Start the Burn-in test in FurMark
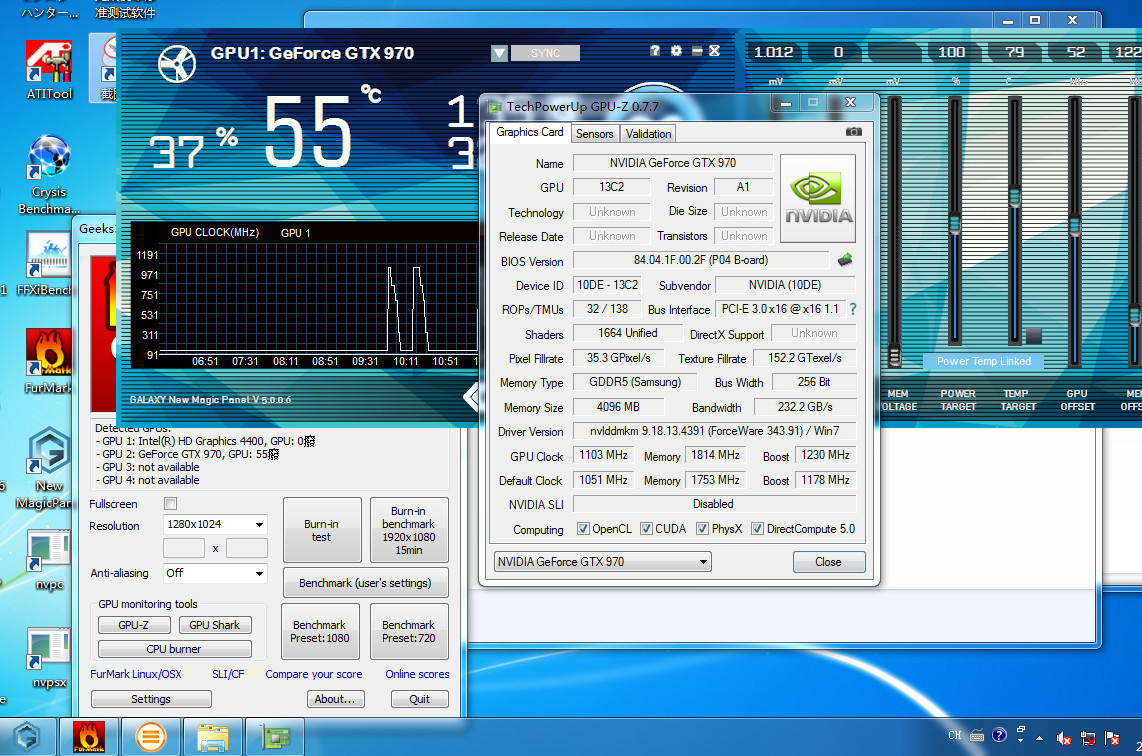Viewport: 1142px width, 756px height. click(x=321, y=529)
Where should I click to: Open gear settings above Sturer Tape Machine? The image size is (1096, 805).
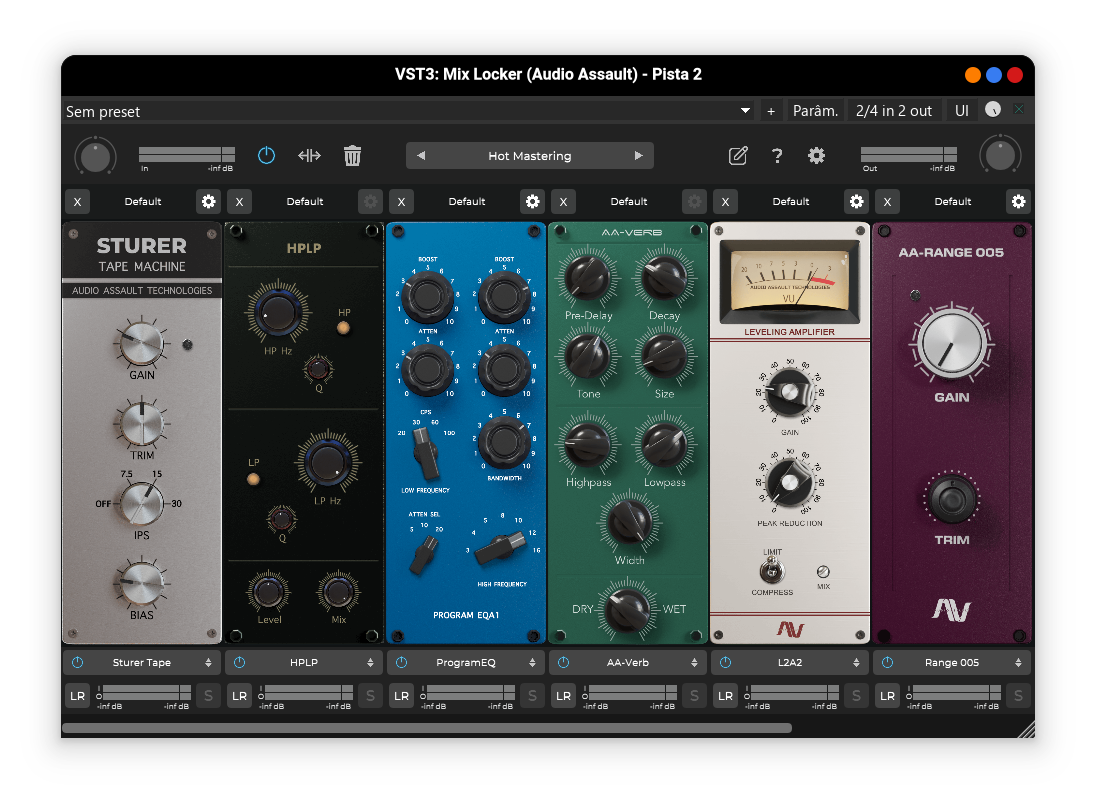click(208, 202)
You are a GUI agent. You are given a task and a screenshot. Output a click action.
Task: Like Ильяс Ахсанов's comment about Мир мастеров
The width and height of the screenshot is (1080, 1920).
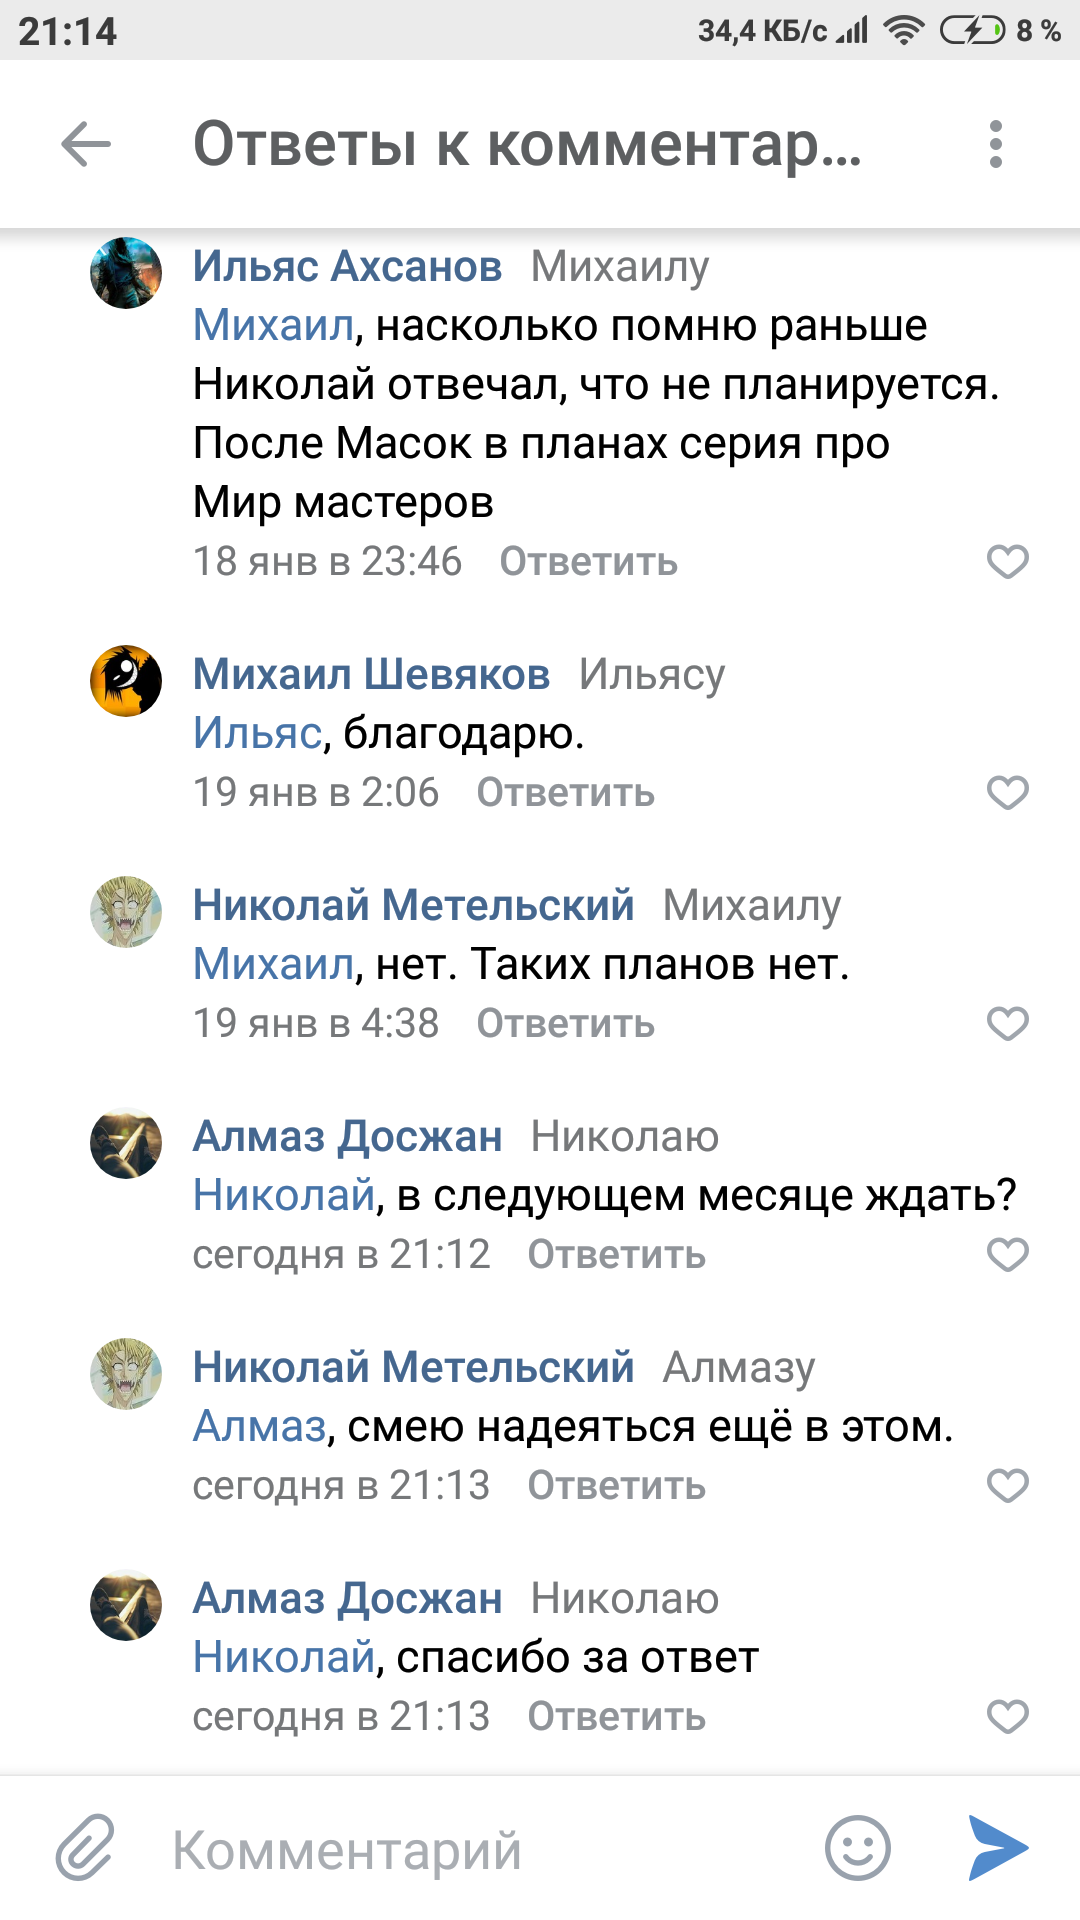coord(1007,562)
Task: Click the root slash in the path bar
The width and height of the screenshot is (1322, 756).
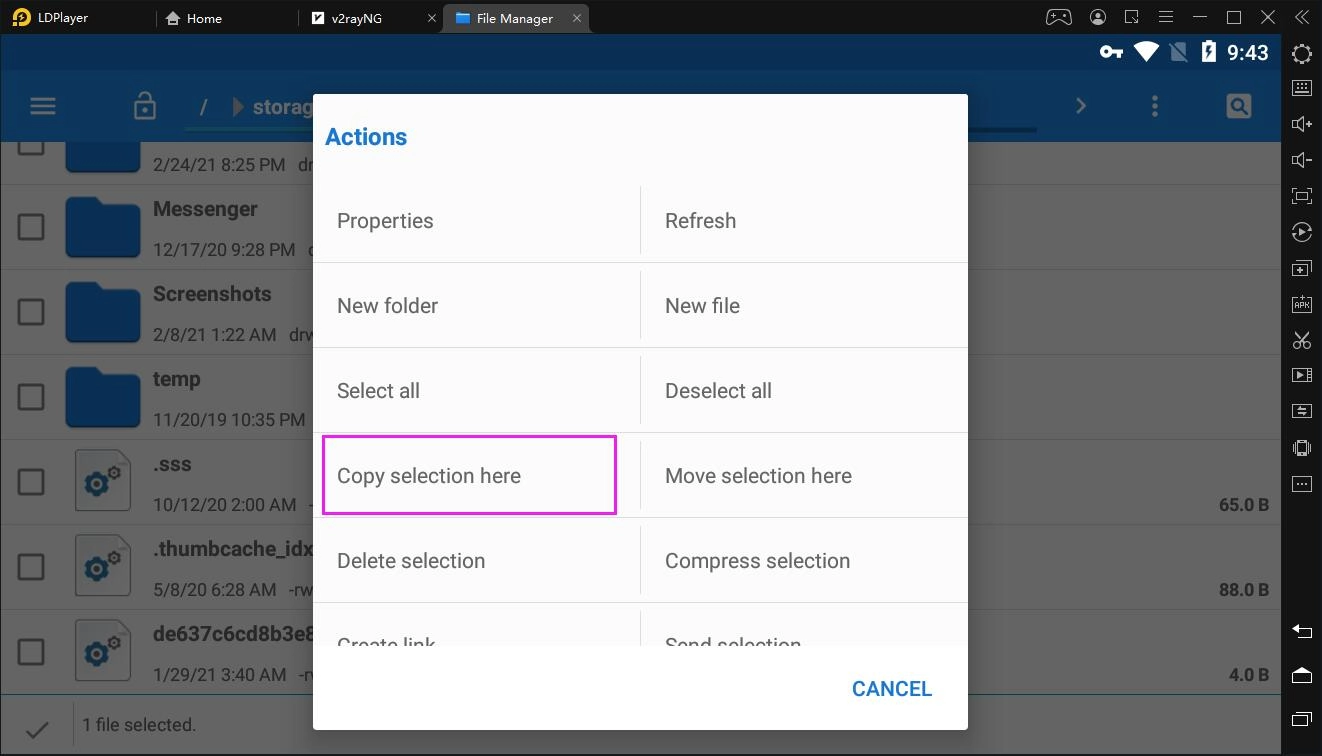Action: coord(203,106)
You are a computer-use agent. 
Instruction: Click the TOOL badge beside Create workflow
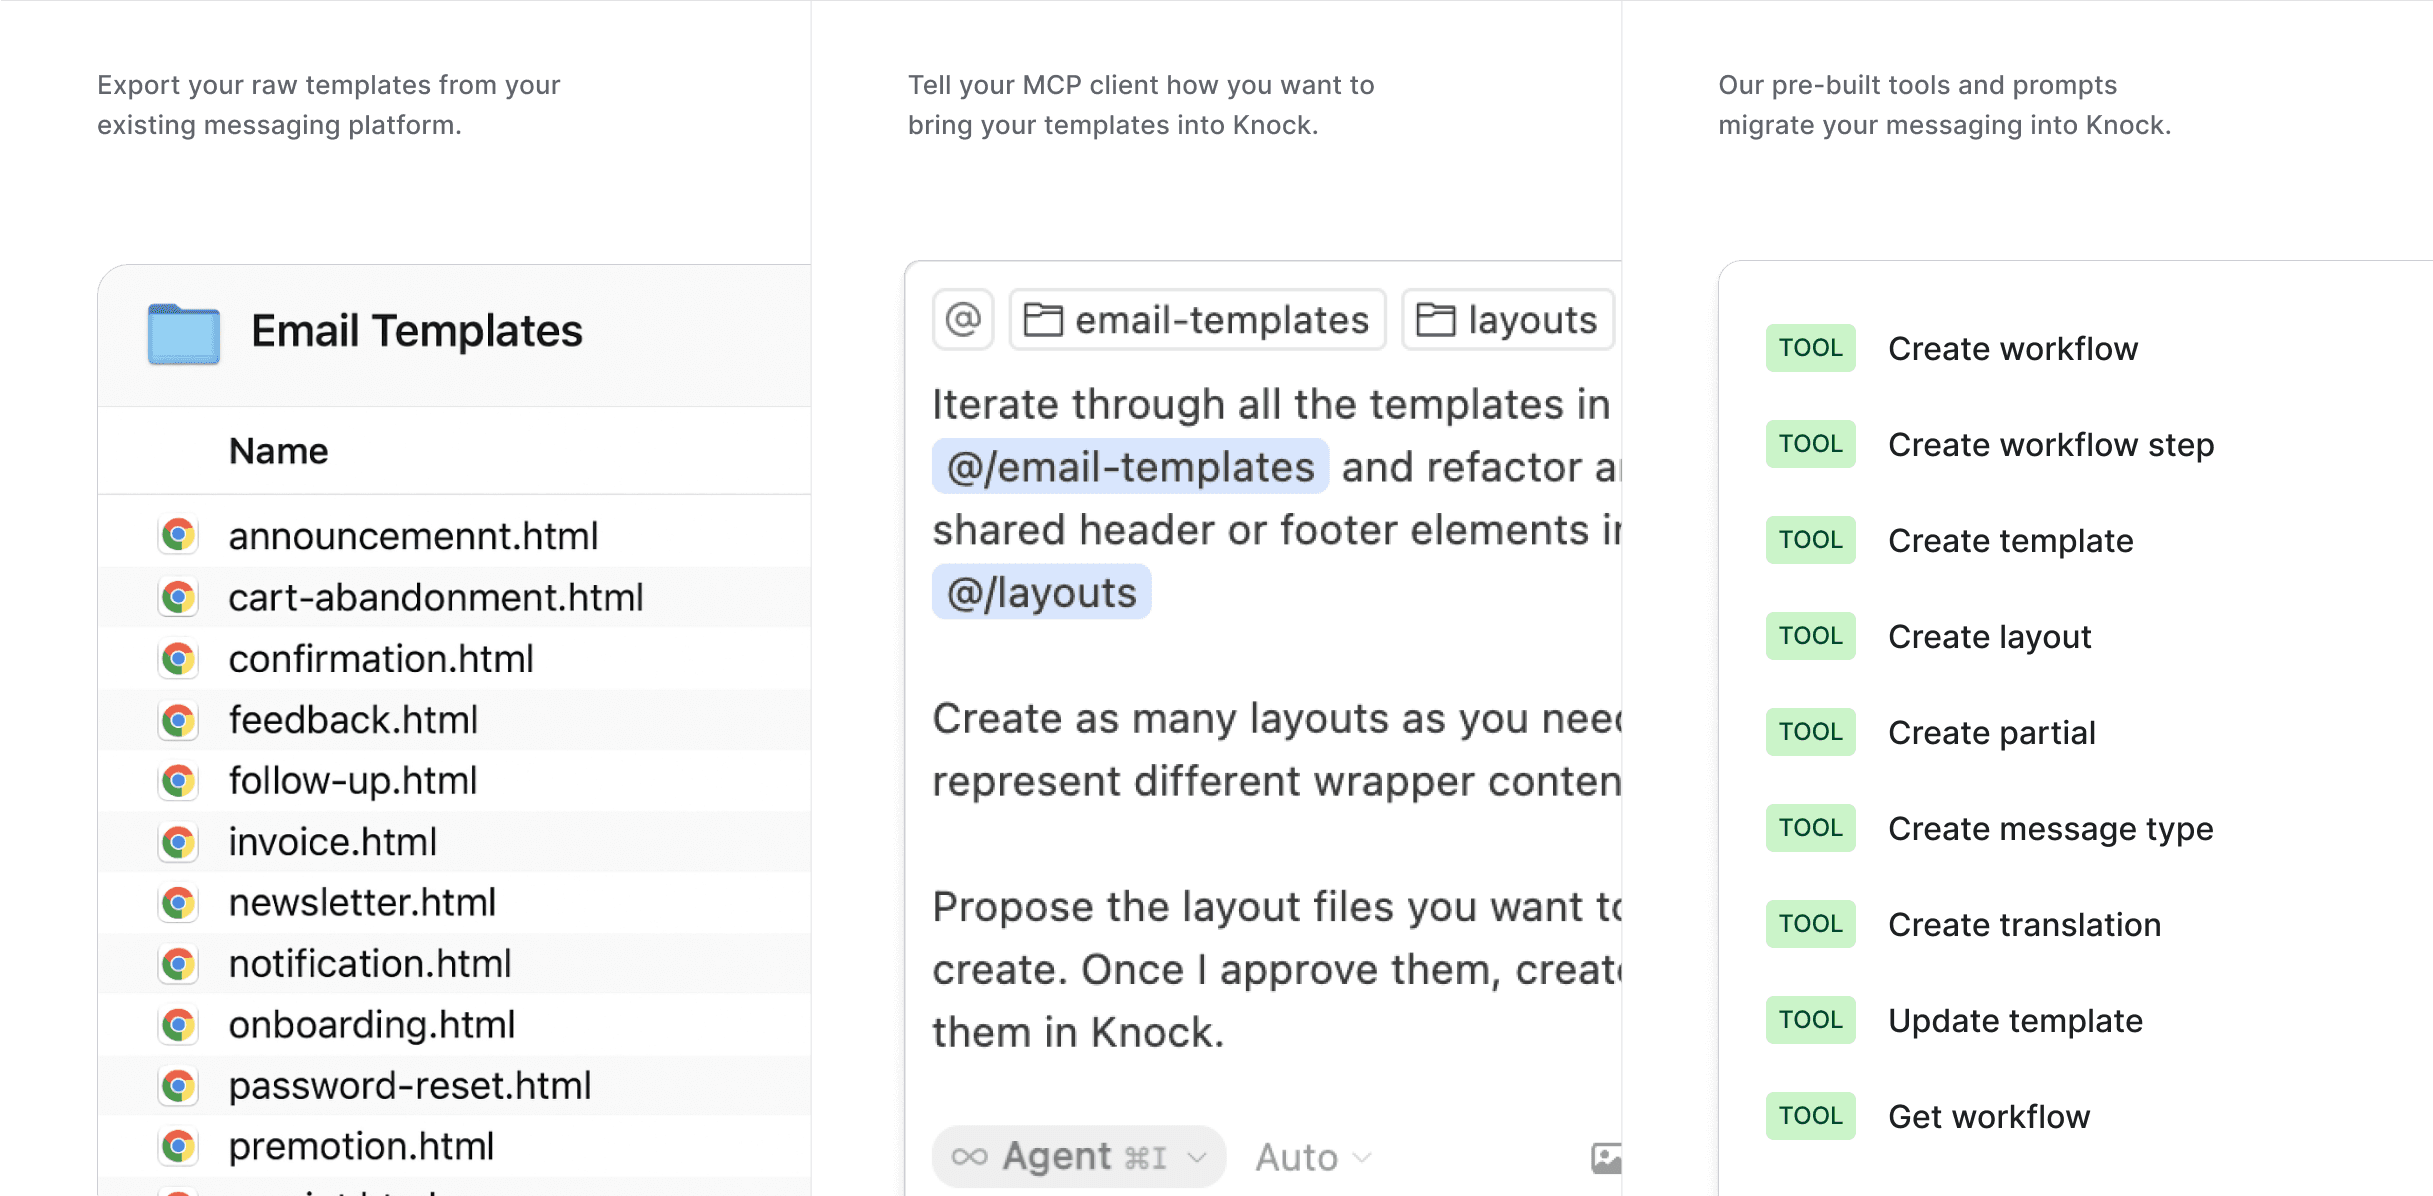(x=1810, y=348)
=-=-=-=-=
◆ **Task details**
Omitting the pictures, repeat all entries exactly.

◆ **Response to the task**
Start the Burn-in test in FurMark
Viewport: 1142px width, 756px height. click(x=321, y=529)
Where should I click to: Open gear settings above Sturer Tape Machine? The image size is (1096, 805).
click(208, 202)
You are a GUI agent. You are given a task and a screenshot. Output a click action.
Task: Like Ильяс Ахсанов's comment about Мир мастеров
The width and height of the screenshot is (1080, 1920).
coord(1007,562)
Task: Click the root slash in the path bar
The width and height of the screenshot is (1322, 756).
Action: coord(203,106)
You are a computer-use agent. 
Instruction: Click the TOOL badge beside Create workflow
(x=1810, y=348)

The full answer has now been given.